[Begin Records supplied]
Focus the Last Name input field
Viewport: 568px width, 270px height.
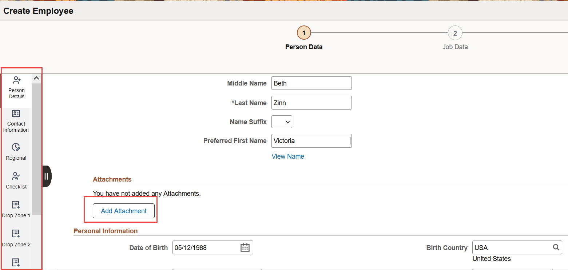click(311, 103)
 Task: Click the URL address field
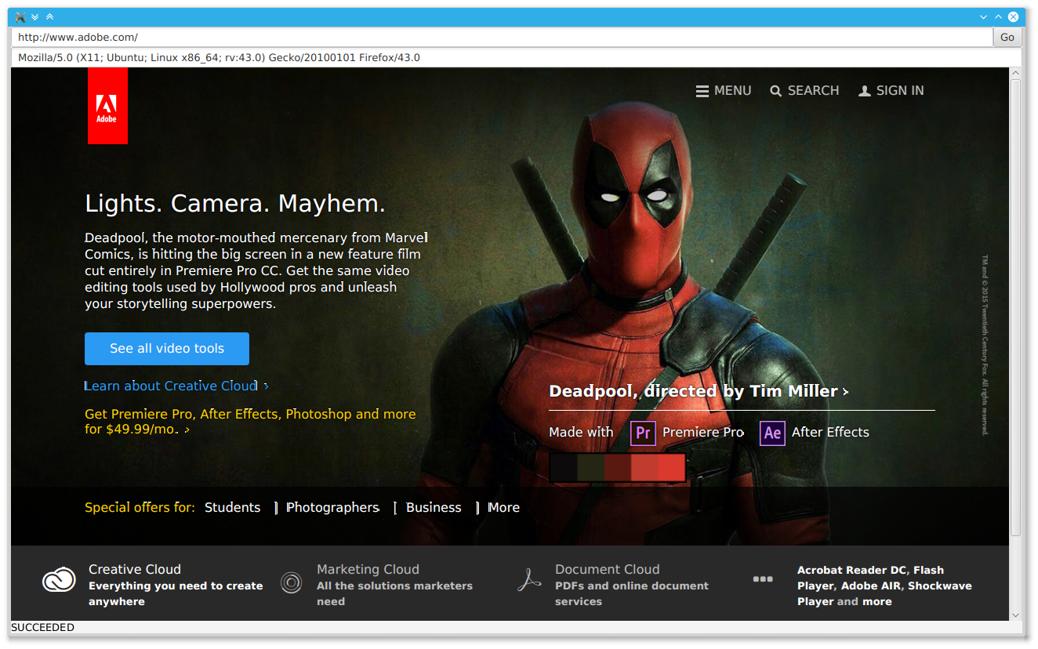pyautogui.click(x=502, y=37)

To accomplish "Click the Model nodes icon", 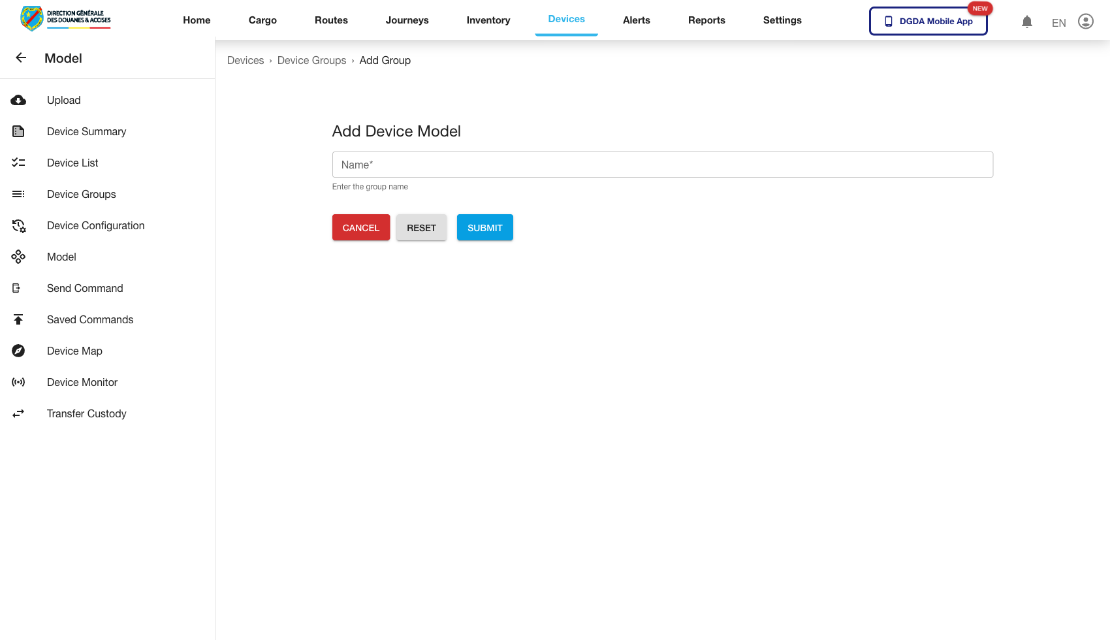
[End Records supplied]
To be done
Repeat the lines above word for word, leaving out the pictures.

Task response
Focus the Last Name input field
Viewport: 568px width, 270px height.
click(311, 103)
 Task: Click the URL address field
pyautogui.click(x=502, y=37)

To accomplish "Click the Model nodes icon", 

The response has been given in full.